**Material provided:**
- - - - -

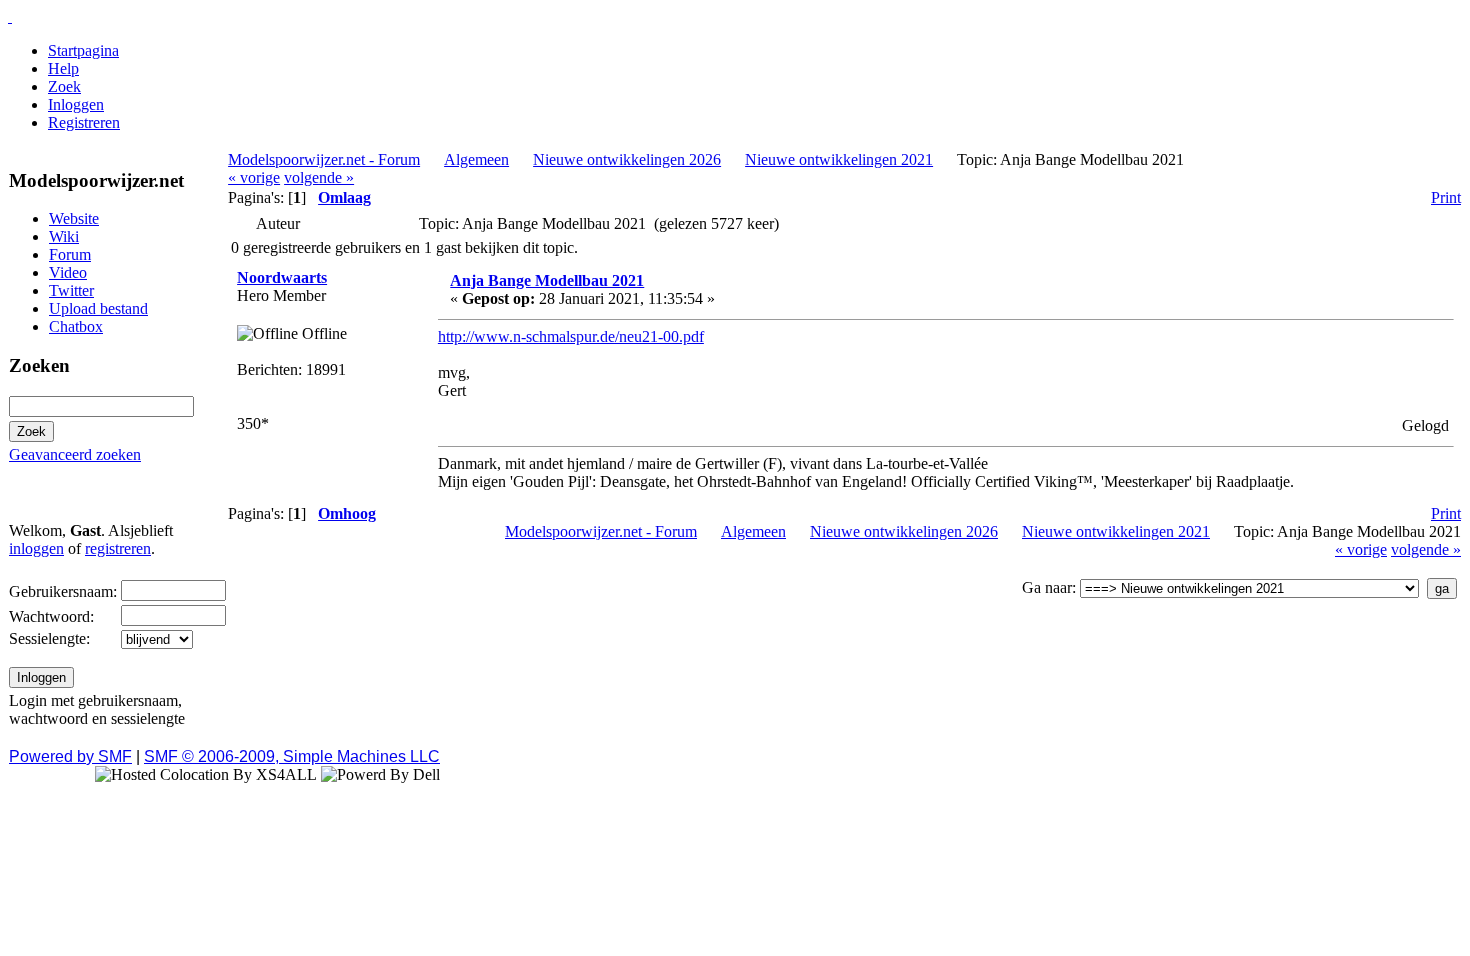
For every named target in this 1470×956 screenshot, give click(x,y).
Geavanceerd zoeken (75, 454)
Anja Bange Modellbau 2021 (547, 280)
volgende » (319, 177)
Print (1446, 197)
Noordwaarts (282, 277)
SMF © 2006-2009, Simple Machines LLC (292, 756)
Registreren (84, 122)
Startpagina (83, 50)
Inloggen (76, 104)
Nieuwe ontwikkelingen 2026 (627, 159)
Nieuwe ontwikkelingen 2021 (839, 159)
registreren (118, 548)
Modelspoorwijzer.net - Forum (324, 159)
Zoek (64, 86)
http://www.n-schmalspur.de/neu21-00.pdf (571, 336)
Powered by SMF (70, 756)
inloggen (36, 548)
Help (63, 68)
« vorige (254, 177)
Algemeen (476, 159)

- - - - -

**What is being asked:** Going through the listing above, tally the lines that contain the word "ontwikkelingen" and report the total alone.

**Solution below:** 2